La transizione agricola la vogliamo altresì fare attraverso strategie draconiane di breve periodo, che rischiano di lasciare macerie piuttosto che costruire ponti per un futuro più sostenibile.

 

Chi scrive, nel bene o nel male, ritiene di non poter esser tacciato di simpatie anti ambientaliste ma crede fermamente che assieme alla sostenibilità economica bisogna anche pensare alla sostenibilità economica e sociale. Senza una visione di insieme si cade nella demagogia, nel pressapochismo o ancora, come oggi si dice, nel populismo. Tagliare improvvisamente l'uso dei fitofarmaci del 50% (in Italia addirittura del 62%) vorrebbe dire mettere in crisi migliaia di aziende agricole.

 

Tanto per fare un esempio: in Trentino fonti autorevoli stimano una possibile riduzione della produzione di mele pari a circa 100mila tonnellate - dividete ora la riduzione di reddito per le 5mila aziende frutticole trentine e vi farete un'idea di come ad essere castigate saranno in particolare le aziende più piccole (che magari, come spesso accade sotto le Alpi, sono di assoluta eccellenza).

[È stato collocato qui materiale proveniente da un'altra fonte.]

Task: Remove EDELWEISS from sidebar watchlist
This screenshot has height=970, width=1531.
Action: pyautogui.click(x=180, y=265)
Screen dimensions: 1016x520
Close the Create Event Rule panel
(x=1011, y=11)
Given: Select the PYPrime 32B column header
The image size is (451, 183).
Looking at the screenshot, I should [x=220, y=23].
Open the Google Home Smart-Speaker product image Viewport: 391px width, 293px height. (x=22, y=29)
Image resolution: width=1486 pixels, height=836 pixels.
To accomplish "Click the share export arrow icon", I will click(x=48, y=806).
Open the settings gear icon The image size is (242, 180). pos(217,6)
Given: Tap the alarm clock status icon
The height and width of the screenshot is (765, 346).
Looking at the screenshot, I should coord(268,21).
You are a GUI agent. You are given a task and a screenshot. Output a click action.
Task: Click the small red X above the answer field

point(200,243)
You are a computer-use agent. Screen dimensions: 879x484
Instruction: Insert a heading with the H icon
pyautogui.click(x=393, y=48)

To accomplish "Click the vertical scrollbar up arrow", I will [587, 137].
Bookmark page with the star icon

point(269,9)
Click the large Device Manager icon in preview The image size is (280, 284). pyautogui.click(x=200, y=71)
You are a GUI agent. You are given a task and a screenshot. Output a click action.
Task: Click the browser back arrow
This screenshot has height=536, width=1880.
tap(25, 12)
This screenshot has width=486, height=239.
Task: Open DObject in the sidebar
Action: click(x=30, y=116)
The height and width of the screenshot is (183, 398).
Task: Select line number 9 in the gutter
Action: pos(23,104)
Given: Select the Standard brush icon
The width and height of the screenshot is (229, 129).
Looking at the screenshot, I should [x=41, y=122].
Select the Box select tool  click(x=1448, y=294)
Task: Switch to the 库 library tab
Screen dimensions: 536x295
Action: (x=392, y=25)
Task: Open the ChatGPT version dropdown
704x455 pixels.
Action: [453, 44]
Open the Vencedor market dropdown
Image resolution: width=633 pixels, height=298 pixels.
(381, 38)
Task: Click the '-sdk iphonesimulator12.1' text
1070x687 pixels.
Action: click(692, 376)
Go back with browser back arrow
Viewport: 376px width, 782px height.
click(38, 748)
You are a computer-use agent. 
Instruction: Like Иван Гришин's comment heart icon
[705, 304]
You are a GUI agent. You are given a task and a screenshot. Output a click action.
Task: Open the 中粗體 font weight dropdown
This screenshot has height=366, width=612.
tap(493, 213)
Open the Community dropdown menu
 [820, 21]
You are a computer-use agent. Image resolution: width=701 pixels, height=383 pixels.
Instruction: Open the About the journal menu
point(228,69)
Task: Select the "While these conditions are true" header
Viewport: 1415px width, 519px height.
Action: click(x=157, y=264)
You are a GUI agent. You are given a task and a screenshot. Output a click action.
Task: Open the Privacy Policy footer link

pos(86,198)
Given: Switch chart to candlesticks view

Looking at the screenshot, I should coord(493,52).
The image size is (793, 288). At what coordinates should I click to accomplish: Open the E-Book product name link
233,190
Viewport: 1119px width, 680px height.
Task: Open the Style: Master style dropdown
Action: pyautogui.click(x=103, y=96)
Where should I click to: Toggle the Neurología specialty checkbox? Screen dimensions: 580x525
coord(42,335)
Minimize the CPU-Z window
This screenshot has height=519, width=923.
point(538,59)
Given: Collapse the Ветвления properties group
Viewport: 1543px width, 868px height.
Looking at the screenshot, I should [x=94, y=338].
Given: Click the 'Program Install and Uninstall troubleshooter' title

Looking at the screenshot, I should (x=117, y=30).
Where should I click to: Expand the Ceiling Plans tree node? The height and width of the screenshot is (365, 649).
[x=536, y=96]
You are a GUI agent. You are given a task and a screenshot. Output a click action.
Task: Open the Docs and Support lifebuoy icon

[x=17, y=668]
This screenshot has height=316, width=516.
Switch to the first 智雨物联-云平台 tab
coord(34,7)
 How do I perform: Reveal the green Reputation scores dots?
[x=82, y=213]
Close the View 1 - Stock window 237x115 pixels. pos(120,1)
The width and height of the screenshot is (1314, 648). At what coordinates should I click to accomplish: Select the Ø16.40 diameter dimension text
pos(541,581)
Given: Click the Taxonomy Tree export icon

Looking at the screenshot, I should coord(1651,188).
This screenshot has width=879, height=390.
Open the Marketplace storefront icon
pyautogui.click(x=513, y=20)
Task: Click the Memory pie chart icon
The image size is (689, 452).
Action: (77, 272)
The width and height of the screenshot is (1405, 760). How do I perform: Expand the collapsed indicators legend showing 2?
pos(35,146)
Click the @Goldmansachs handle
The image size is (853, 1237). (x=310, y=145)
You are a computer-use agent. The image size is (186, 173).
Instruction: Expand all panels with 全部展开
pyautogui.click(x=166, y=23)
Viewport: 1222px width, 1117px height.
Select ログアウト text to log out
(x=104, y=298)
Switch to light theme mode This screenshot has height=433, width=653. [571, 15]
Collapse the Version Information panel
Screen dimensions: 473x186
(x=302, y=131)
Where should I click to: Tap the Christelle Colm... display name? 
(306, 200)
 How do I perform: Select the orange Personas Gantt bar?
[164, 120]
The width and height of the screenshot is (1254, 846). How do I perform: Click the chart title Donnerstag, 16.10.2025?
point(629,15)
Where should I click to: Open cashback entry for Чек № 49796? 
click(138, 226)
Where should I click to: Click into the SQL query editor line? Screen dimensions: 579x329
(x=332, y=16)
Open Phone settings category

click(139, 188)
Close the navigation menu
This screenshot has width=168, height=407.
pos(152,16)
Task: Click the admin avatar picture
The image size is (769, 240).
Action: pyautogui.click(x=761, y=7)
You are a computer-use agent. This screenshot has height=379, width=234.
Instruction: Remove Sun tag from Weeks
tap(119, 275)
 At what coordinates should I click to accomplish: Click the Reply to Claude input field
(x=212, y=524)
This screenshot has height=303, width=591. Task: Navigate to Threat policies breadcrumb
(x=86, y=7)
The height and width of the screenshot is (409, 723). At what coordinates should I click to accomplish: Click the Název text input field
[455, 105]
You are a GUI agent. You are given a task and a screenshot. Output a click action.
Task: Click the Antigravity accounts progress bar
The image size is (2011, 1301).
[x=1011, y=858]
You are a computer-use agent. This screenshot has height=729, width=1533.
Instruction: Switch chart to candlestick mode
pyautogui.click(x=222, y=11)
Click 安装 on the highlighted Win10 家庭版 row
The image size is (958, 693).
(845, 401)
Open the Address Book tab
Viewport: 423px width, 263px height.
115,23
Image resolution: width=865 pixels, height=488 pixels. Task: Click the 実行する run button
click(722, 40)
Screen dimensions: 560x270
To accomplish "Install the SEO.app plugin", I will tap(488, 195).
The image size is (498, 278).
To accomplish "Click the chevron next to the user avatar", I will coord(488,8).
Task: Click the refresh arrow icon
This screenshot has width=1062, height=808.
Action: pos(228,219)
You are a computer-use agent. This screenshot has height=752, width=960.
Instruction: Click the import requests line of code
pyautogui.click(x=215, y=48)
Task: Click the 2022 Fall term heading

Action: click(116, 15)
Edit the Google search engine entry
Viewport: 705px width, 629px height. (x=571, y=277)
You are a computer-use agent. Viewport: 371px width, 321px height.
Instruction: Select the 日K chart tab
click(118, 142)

Aggiungiamo poi che a un ovvio aumento di prezzo del prodotto nazionale dovuto alla diminuzione dell'offerta corrisponderebbe l'arrivo extra Ue di mele dalle incerte caratteristiche qualitative (e anche ambientali, off course). Siamo più che sicuri che la via segnata sia quella della sostenibilità ambientale, dell'agricoltura pulita e della rigenerazione: ma bisogna arrivarci per gradi e attraverso strategie ben coordinate, non distruggendo d'emblée la (piccola) agricoltura.